Were I to attempt what your professor did, I would first require loads of special training and tons of practice. I'd need to study the special tricks that go along with picture memory and I'd need to rehearse my skills many times before ever attempting to try them on an unknown group of people like your professor did.

Contrast that type of memory skill with the one I mentioned upthread about learning the lyrics to a song. Many years ago I learned the lyrics to Frank Zappa's "Dumb All Over." To this day, I can recite the lyrics word for word without even thinking about it. I don't exactly know how many words are in the song but I can assure you it's way more than 52. The time needed to learn the lyrics is irrelevant. Maybe I learned them in an hour or maybe it took me three years. It doesn't matter. The skill I used is one that virtually all of us possess. Even a person with a less-than-average memory skillset has the ability to memorize a song without the need for special training or practice. Would you and Zooterkin agree with me that most people have the ability to memorize the lyrics to a song without needing to acquire special training and practice to do so?

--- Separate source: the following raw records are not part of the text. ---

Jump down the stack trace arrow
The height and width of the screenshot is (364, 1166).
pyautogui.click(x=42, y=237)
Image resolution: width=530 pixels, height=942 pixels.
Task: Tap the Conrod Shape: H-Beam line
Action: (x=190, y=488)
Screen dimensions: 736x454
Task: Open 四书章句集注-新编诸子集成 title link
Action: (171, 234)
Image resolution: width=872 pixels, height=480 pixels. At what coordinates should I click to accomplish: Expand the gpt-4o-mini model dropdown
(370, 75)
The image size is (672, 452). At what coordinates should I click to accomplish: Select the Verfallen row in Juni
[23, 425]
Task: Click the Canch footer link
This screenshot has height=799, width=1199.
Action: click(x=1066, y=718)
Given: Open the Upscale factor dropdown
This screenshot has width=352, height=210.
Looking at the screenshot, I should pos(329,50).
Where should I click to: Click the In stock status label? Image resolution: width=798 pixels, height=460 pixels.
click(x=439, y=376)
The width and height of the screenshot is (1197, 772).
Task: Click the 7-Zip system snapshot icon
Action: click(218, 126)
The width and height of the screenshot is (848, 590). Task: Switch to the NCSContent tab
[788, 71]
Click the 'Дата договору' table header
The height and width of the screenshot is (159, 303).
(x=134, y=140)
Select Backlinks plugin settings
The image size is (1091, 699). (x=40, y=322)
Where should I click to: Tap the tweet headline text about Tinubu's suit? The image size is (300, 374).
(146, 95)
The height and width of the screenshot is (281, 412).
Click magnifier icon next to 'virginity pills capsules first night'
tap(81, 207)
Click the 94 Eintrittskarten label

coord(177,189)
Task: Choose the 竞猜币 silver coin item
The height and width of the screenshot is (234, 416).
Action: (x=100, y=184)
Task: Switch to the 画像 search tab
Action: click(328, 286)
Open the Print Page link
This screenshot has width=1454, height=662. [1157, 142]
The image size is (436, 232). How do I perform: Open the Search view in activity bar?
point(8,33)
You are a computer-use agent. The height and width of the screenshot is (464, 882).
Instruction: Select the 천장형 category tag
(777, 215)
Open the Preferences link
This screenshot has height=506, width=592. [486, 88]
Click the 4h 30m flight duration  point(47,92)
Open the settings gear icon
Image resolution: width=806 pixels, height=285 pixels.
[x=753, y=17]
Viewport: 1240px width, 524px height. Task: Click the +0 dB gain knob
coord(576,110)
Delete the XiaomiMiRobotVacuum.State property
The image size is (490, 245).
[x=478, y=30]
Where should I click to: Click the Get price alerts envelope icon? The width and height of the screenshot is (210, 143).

Would you also agree with me that the two types of memory skills mentioned here, i.e. memorizing lyrics over any amount of time vs. memorizing the names, hometowns, and various other tidbits of thirty strangers to accurately recall within one hour, are different?

I would suggest they are different. I would further suggest the skills Mr. Karol uses in his card trick are closer to learning lyrics than they are to the more advanced skills of your professor. In other words, it wouldn't take much practice to do what Jim Karol did.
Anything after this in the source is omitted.